*Yapılacak iş*
Aşağıda Hz. Fâtıma'nın ziyaret edilmesini anlatan metinden, "Hz. Fâtıma (a.s.)'ın" sözleriyle başlayıp "(a.s.)'ı ziyaret etmemişlerdir." sözlerine kadar (bu sözler de dahil) devam eden kısmı hiç değiştirmeden çıkar.

Ebu Bekir ve Ömer’in, O’nu ziyaret etmeleri
Hz. Fâtıma (a.s.)’ın son anlarına kadar Muhacir ve Ensar Kendisini hasta yatağında ziyaret etmiştir
31.08.2023 20:36:00
Haber Merkezi
Haber Merkezi





Hz. Fâtıma (a.s.)'ın son anlarına kadar Muhacir ve Ensar Kendisini hasta yatağında ziyaret etmiştir. Hz. Ebu Bekir ve Hz. Ömer ise Kendisiyle konuşmadığı bilinen Hz. Fâtıma (a.s.)'ı ziyaret etmemişlerdir.
Ancak ölümüne çok az bir zaman kala, bir rivayete göre Hz. Ebu Bekir'in, bir rivayete göre de Hz. Ömer'in telkinleri ile Hz. Fâtıma (a.s.)'ı ziyarete gitmişlerdir.

*Kayıtlı veriler*
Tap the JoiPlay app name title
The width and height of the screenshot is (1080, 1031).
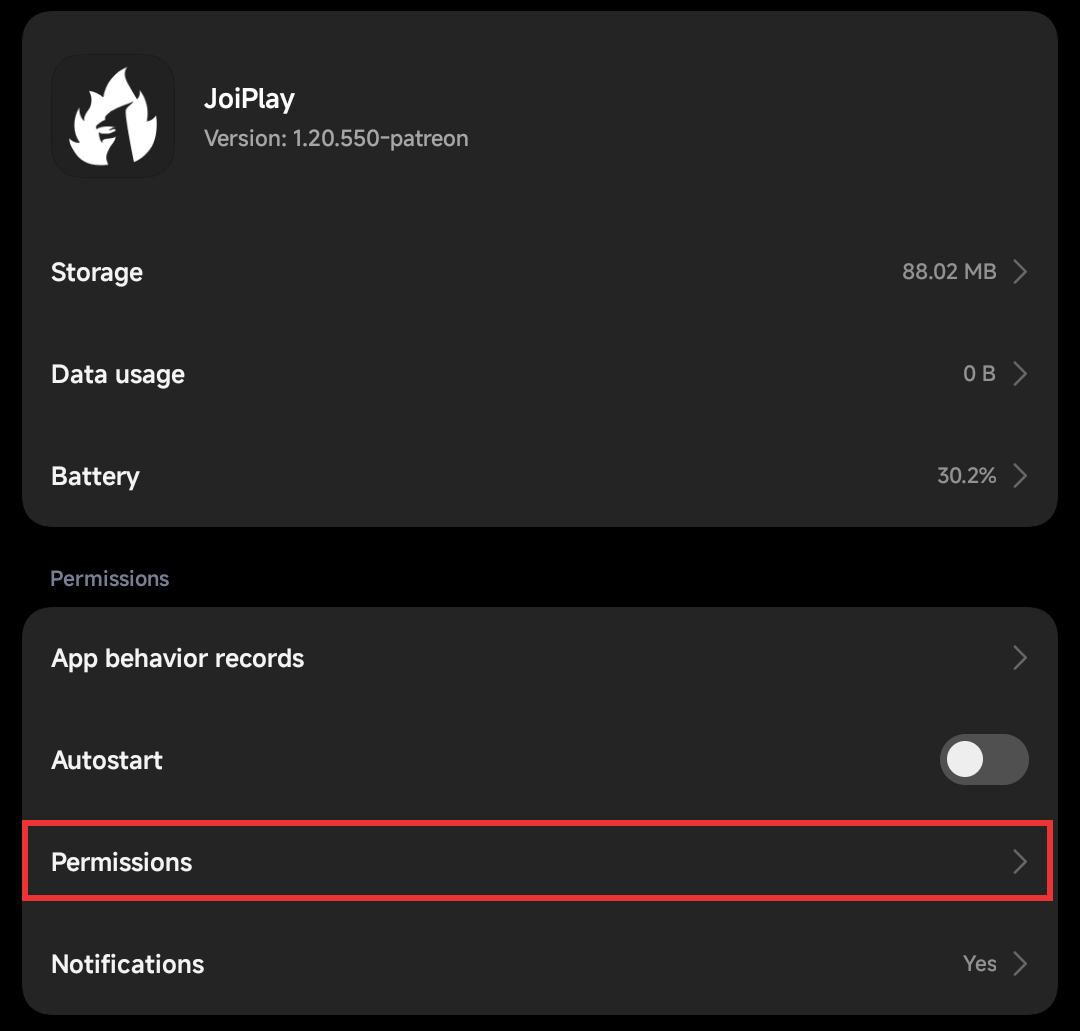(249, 98)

*Tam çıktı*
Hz. Fâtıma (a.s.)'ın son anlarına kadar Muhacir ve Ensar Kendisini hasta yatağında ziyaret etmiştir. Hz. Ebu Bekir ve Hz. Ömer ise Kendisiyle konuşmadığı bilinen Hz. Fâtıma (a.s.)'ı ziyaret etmemişlerdir.